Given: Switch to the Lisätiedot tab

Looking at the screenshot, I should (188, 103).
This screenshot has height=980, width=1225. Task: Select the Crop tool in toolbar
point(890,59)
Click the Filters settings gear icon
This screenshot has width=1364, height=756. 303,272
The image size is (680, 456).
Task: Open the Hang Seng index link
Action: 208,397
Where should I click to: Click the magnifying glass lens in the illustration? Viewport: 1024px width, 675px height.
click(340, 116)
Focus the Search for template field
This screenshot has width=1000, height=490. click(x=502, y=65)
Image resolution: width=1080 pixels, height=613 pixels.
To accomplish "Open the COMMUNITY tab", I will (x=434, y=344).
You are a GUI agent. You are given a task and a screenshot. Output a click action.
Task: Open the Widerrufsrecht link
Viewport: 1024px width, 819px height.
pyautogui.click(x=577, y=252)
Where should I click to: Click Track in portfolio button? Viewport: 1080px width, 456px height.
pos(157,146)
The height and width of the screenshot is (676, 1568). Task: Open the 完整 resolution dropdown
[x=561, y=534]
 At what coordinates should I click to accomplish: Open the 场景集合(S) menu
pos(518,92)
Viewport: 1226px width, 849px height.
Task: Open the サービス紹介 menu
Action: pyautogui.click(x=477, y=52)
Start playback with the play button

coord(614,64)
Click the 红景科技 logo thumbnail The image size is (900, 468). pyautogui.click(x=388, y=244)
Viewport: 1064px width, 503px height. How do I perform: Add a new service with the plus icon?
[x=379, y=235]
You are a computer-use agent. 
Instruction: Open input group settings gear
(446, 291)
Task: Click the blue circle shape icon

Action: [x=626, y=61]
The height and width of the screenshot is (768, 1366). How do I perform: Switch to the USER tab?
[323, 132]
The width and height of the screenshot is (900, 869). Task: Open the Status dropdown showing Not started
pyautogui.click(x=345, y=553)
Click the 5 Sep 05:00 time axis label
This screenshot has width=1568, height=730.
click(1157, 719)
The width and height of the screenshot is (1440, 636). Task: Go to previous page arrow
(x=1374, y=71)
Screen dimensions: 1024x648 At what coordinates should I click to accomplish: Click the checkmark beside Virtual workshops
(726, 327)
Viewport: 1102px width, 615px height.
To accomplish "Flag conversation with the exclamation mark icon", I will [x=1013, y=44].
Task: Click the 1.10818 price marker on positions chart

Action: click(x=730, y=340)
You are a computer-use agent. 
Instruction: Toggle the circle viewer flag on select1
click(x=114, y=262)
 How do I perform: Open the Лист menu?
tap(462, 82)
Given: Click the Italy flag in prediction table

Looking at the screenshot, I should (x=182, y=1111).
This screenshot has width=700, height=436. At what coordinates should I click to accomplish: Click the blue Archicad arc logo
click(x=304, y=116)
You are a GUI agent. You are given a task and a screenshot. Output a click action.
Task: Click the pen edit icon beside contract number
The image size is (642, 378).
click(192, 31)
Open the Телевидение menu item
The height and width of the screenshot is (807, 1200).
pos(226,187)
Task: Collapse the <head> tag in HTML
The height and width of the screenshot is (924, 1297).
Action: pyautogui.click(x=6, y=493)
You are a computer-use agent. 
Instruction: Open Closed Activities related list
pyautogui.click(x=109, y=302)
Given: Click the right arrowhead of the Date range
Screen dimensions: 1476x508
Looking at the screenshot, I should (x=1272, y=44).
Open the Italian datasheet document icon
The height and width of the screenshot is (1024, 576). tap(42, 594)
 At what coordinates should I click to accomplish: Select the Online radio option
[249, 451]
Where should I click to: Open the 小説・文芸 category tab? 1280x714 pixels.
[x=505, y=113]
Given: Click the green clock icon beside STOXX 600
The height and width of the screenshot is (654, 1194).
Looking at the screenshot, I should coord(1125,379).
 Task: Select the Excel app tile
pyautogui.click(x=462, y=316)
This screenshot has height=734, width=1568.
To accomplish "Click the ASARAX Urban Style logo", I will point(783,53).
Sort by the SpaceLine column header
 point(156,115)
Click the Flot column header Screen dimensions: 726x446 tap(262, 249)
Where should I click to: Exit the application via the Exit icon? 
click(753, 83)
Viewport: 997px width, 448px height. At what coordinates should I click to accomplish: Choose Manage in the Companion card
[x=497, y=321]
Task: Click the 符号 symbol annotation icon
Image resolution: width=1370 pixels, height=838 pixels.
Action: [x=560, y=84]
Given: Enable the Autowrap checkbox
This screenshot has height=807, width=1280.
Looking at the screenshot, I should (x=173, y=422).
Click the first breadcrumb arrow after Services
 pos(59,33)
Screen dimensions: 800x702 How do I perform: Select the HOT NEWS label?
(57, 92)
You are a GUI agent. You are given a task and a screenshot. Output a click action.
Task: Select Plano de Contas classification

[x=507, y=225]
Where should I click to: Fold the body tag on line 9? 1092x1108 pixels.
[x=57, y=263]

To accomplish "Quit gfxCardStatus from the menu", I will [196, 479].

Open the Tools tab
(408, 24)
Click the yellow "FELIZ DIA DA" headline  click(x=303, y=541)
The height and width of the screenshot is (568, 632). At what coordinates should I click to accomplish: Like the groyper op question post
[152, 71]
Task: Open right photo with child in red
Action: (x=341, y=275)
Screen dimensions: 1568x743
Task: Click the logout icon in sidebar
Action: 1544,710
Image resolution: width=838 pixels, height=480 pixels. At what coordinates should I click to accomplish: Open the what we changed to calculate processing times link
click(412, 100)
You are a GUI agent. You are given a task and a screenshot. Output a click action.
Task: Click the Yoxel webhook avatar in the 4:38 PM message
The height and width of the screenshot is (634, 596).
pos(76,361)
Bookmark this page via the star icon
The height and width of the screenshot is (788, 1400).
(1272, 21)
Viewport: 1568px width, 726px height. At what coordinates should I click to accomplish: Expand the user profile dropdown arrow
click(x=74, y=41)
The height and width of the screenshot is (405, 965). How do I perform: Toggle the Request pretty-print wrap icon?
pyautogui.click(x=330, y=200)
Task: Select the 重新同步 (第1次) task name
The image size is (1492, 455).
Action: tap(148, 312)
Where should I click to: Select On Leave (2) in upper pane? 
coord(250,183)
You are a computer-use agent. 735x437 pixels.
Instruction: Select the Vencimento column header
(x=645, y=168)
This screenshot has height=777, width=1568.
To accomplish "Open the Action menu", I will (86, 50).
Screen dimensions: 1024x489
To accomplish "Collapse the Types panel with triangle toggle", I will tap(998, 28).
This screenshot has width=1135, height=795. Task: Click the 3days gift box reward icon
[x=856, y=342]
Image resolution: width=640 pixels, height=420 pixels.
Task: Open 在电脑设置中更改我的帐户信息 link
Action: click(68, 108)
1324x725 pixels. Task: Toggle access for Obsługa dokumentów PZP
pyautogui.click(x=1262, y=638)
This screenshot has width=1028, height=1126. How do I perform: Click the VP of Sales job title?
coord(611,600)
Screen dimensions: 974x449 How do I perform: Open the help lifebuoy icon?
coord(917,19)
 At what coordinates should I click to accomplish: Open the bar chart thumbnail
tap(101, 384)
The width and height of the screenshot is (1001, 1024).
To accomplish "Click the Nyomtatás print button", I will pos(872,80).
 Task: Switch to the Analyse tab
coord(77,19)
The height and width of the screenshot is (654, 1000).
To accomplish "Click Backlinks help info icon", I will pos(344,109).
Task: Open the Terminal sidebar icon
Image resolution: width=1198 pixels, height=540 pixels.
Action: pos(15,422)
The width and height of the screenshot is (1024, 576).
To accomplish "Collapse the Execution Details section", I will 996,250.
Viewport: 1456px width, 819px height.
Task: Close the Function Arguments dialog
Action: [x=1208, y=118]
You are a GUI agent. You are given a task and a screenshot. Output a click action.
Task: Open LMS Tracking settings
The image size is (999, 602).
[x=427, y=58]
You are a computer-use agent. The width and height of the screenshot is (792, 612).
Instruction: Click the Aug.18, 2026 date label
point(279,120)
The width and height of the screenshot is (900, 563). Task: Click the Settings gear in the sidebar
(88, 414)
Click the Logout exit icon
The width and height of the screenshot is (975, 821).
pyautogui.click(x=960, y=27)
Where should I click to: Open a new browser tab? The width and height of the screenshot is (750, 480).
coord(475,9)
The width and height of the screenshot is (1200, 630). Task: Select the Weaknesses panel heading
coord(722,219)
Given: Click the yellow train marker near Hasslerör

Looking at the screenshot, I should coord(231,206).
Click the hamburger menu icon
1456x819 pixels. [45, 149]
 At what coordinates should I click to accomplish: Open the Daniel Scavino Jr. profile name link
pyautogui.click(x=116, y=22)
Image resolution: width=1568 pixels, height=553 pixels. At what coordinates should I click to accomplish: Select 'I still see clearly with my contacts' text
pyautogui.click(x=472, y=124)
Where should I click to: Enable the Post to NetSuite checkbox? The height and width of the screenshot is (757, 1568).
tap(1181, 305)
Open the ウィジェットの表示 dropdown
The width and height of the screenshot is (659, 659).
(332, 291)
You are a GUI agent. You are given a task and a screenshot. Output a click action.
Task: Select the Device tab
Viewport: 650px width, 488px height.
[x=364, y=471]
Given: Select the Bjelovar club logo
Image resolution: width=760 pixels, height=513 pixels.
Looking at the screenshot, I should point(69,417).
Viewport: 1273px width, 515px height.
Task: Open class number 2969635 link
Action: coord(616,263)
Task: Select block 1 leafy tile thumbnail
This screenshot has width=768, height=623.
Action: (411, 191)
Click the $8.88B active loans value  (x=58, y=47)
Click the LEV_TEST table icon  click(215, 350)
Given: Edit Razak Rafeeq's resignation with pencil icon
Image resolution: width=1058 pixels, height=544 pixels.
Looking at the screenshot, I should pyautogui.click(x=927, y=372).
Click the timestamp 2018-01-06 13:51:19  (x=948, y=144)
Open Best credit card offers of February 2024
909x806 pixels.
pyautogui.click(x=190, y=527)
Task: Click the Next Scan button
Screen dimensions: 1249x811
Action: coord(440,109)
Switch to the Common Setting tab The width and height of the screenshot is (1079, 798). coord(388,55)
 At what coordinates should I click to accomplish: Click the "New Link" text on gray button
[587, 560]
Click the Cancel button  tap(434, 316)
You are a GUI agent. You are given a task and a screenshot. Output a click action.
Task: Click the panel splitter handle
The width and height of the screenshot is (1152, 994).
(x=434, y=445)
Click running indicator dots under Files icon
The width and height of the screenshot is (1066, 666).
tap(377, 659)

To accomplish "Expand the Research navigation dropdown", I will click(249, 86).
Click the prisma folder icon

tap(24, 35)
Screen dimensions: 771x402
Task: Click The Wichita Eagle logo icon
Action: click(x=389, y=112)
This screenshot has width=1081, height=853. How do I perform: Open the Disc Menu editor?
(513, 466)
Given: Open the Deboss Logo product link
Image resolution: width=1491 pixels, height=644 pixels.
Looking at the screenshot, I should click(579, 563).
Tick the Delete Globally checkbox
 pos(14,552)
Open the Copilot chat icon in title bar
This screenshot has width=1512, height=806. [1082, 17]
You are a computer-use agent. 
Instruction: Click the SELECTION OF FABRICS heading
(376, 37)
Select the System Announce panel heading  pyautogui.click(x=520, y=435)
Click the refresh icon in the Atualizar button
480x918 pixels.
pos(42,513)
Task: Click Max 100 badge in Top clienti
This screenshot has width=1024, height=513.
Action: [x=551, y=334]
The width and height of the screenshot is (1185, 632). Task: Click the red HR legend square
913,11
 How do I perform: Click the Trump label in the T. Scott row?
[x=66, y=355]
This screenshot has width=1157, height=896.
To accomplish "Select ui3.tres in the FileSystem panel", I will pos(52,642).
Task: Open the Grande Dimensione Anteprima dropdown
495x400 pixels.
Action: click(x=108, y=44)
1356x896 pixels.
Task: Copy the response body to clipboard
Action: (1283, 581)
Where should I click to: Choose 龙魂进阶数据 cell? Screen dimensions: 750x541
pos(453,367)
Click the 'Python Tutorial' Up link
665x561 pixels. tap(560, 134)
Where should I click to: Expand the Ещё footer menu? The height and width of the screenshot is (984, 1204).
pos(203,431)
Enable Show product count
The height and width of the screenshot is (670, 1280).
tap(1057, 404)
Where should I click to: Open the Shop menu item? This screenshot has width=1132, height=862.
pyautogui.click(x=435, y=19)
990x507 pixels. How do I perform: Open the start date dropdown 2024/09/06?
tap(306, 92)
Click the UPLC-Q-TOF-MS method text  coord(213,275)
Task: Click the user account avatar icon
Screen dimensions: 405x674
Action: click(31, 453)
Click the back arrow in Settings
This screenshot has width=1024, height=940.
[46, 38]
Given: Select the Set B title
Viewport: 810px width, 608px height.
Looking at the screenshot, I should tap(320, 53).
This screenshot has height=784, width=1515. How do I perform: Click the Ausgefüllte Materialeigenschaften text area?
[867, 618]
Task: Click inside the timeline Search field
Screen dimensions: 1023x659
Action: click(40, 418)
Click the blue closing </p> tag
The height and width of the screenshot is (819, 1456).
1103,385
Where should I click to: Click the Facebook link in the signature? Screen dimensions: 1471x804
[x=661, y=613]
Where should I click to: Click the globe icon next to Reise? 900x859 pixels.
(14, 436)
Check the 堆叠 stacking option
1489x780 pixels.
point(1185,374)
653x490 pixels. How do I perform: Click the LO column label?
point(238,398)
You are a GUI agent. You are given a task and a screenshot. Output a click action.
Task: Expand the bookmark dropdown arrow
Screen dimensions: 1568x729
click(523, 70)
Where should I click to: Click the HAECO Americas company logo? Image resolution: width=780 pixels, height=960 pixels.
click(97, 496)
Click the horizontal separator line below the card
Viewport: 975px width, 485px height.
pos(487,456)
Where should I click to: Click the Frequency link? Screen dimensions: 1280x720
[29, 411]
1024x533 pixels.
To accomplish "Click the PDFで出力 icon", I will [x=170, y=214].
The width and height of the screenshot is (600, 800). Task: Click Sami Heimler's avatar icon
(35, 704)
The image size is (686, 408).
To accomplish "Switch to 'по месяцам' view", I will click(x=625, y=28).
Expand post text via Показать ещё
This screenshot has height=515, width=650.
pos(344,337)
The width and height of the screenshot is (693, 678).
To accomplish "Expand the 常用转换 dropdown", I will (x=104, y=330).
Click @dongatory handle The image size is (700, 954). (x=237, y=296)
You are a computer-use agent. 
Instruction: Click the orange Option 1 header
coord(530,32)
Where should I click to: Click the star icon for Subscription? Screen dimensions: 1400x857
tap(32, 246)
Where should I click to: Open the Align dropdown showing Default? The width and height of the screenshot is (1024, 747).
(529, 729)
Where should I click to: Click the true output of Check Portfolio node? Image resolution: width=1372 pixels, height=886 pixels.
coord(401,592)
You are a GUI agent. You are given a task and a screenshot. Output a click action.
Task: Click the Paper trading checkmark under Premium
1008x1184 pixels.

##############################

Exercise:
Wherever "handle" appears in a line of the entries, copy that line.

Exercise response:
Task: Click the panel splitter handle
Click @dongatory handle The image size is (700, 954). (x=237, y=296)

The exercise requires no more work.